Les arrêts de travail établis et régulièrement renouvelés au bénéfice de monsieur [F] [E] jusqu’à la date de guérison, tous justifiées par la lésion à l’épaule droite mentionnée sur le certificat médical initial, suffisent à démontrer que l’assuré n’était pas en capacité de reprendre l’activité professionnelle qu’il exerçait lors de la survenance de l’accident du travail et que les arrêts de travail prescrits sont donc médicalement justifiés.

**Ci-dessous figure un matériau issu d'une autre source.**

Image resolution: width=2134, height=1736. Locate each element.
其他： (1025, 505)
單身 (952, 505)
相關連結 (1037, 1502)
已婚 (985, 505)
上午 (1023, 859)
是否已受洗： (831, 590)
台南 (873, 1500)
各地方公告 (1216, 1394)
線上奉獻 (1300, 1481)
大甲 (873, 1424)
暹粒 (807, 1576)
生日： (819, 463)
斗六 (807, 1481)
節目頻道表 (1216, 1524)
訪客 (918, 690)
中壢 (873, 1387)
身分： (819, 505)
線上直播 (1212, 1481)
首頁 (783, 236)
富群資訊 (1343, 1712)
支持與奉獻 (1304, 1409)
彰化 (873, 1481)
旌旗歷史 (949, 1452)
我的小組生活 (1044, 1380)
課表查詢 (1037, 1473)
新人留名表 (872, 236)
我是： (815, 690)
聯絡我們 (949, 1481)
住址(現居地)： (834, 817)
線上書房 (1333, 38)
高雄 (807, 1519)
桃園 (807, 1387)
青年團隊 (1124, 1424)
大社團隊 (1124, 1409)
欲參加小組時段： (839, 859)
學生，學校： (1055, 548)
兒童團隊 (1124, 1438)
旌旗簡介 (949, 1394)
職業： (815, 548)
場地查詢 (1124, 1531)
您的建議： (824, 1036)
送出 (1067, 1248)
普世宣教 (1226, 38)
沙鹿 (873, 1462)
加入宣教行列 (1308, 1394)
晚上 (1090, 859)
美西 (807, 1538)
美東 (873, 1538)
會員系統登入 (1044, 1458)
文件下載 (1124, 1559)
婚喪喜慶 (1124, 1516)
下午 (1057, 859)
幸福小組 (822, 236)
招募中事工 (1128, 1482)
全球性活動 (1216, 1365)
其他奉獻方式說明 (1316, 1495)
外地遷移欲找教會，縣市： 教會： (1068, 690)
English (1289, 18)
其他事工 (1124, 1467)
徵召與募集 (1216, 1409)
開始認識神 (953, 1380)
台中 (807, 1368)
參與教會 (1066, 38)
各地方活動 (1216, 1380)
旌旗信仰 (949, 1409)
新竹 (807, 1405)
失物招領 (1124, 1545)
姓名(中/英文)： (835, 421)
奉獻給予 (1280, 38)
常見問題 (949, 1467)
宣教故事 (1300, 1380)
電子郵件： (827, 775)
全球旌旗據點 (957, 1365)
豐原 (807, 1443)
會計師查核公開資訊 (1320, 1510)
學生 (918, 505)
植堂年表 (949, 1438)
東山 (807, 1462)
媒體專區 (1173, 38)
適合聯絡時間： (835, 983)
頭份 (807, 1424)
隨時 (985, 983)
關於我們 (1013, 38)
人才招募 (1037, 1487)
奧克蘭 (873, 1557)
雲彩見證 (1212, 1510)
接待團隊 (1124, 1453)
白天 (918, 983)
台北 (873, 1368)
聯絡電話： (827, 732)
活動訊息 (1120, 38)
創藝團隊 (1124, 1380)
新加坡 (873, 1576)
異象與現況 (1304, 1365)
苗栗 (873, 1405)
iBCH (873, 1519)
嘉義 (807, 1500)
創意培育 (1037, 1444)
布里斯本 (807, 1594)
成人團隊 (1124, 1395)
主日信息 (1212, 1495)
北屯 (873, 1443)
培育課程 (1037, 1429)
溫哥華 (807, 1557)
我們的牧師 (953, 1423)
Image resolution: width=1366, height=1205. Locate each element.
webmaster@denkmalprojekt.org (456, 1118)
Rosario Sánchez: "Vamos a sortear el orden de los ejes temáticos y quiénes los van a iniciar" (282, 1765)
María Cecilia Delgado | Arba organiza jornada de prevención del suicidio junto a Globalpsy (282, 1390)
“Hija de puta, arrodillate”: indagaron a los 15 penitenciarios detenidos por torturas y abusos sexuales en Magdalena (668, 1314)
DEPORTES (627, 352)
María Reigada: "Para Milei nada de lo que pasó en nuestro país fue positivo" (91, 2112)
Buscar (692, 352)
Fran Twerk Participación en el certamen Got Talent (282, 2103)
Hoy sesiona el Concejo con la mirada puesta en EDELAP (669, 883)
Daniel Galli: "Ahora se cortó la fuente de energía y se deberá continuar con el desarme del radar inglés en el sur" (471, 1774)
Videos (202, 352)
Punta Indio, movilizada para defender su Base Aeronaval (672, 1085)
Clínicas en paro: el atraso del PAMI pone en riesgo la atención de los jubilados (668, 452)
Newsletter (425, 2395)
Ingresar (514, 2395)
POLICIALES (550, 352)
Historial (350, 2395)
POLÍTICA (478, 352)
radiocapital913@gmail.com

Enfin, l’analyse du médecin conseil de l’employeur n’établit pas l’existence d’un litige d’ordre médical nécessitant d’ordonner une expertise médicale judiciaire, étant précisé que, s’agissant des points relevés dans l’avis, l’expert éventuellement désigné, comme le médecin conseil de l’employeur, ne pourrait pas se livrer à une analyse in concreto de l’évolution de l’état de santé de l’assuré et éclairer utilement le tribunal quant à l’imputabilité au travail des arrêts de travail contestés, en ce qu’il ne disposerait pas non plus de l’entier dossier médical de l’assuré, qui n’est pas partie à l’instance.
La société [3] sera par conséquent déboutée de sa demande d’inopposabilité des arrêts de travail et des soins prescrits à compter du 5 juin 2018 ainsi que de sa demande subsidiaire d’expertise médicale sur pièces.
PAR CES MOTIFS
Le pôle social du tribunal judiciaire de Lyon, statuant par jugement contradictoire et rendu en premier ressort,
Déboute la société [3] de l’ensemble de ses demandes ;
Condamne la société [3] aux dépens.
Ainsi jugé et mis à disposition au greffe du tribunal le 22 avril 2026 et signé par le président et la greffière.